- Aim of the task -
From the entries, return every line where the string "tree" shows up.

- Input data -
┄┄┄┄┄┄┄┄┄┄

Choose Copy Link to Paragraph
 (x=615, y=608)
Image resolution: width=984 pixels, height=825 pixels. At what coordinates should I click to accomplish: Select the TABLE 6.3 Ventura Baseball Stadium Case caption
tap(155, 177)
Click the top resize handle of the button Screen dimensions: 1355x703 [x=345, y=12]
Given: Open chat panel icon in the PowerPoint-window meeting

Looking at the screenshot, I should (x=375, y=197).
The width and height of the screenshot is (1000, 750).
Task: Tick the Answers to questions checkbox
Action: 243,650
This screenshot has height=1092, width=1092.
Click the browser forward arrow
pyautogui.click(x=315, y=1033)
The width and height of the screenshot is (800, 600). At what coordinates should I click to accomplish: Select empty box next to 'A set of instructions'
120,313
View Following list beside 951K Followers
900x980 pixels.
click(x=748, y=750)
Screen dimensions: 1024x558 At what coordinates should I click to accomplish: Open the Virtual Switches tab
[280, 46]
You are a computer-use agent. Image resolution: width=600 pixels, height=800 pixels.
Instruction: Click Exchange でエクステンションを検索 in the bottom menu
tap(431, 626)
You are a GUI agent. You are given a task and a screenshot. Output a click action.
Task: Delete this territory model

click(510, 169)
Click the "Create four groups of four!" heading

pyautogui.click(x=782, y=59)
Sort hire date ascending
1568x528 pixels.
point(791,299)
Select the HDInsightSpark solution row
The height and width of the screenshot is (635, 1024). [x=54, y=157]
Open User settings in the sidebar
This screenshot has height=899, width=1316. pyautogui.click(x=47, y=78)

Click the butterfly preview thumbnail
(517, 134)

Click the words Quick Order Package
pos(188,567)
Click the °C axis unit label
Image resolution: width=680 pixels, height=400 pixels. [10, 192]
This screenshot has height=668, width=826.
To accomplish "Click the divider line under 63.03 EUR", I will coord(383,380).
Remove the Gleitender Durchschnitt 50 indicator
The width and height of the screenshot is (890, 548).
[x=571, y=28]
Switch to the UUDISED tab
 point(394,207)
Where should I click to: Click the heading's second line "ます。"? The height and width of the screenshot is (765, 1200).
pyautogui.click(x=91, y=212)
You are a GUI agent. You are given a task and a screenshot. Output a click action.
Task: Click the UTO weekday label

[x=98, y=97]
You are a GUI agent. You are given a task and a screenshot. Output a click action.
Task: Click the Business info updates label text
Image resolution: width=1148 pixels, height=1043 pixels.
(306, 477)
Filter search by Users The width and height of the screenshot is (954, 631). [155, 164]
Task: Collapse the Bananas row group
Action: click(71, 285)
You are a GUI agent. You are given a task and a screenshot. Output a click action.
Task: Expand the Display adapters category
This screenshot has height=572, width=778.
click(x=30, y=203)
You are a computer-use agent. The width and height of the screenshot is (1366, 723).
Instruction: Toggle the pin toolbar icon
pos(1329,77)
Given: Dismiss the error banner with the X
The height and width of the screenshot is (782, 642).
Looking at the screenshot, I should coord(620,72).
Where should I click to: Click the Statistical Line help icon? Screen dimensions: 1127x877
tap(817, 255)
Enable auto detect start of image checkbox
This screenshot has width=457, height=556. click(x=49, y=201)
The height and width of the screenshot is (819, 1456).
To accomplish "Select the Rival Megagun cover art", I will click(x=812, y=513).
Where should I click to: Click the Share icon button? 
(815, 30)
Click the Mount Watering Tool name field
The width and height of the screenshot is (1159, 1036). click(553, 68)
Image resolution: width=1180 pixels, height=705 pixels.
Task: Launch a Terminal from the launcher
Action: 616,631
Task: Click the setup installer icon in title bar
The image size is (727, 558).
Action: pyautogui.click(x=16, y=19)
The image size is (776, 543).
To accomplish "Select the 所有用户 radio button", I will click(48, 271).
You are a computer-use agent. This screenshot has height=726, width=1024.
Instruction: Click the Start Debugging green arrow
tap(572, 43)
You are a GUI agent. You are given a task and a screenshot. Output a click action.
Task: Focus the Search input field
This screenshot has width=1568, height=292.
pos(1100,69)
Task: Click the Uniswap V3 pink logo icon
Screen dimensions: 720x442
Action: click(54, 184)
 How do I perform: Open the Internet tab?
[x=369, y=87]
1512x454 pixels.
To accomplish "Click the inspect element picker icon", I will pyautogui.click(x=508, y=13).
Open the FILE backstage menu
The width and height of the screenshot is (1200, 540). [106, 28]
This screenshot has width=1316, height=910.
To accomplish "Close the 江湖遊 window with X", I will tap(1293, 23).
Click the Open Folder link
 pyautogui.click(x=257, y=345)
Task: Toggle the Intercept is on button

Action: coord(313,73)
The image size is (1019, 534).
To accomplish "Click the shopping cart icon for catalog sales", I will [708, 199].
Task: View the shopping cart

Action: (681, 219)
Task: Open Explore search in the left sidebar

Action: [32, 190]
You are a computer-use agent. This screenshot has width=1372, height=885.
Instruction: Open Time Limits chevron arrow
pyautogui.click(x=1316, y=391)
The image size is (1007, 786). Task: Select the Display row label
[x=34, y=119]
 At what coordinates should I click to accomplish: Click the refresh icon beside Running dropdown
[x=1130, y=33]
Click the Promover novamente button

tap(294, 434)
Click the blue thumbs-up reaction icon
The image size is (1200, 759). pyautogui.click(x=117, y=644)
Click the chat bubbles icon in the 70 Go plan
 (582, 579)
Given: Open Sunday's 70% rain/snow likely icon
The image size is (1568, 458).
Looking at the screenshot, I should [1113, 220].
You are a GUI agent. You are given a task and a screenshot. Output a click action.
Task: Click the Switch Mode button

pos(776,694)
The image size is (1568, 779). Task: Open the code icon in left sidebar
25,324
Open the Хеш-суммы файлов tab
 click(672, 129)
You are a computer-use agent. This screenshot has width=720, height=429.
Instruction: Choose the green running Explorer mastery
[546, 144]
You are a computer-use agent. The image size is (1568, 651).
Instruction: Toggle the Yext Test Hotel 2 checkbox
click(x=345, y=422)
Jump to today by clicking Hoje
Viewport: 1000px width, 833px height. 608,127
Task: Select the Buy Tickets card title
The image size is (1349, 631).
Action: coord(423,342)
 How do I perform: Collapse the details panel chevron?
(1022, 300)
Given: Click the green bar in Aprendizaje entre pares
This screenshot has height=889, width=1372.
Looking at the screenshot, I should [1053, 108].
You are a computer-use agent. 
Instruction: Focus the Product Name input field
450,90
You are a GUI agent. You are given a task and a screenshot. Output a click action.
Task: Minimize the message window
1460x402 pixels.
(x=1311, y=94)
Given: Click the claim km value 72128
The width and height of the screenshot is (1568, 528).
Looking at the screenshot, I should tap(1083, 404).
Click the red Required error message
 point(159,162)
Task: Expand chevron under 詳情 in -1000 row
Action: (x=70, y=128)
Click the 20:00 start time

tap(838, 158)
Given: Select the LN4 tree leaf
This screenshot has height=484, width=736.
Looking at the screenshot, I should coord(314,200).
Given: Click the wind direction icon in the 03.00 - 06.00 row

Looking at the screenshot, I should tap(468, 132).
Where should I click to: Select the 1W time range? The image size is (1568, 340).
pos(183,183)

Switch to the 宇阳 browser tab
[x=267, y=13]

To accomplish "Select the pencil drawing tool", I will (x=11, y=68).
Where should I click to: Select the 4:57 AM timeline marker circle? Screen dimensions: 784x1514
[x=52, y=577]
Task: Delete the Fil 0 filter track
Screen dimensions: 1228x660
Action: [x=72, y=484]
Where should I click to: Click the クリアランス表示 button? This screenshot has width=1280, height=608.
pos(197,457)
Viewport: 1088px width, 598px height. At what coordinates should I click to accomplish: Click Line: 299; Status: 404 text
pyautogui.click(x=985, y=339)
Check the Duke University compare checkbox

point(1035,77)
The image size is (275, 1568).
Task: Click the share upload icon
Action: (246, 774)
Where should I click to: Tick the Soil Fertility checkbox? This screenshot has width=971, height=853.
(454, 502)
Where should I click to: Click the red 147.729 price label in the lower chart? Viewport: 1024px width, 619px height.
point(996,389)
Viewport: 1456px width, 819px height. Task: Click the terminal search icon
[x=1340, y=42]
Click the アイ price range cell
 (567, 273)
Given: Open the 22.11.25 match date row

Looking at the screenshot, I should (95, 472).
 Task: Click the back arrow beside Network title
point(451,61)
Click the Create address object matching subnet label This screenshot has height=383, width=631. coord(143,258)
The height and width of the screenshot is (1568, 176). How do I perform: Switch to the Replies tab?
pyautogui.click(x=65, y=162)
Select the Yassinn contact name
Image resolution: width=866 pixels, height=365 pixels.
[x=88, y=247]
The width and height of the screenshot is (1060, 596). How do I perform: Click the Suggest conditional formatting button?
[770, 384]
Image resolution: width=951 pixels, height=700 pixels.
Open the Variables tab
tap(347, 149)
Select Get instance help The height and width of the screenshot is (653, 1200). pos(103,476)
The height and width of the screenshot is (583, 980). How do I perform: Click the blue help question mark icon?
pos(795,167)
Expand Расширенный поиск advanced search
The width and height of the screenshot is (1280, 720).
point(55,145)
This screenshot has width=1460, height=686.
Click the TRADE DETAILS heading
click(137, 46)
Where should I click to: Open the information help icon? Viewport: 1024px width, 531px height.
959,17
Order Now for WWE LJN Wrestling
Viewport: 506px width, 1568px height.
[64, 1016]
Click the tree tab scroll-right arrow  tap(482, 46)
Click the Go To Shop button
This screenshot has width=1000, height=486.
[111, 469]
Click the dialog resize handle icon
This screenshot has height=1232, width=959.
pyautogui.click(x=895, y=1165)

┄┄┄┄┄┄┄┄┄┄

- Answer space -
Given: Select the LN4 tree leaf
Click the tree tab scroll-right arrow  tap(482, 46)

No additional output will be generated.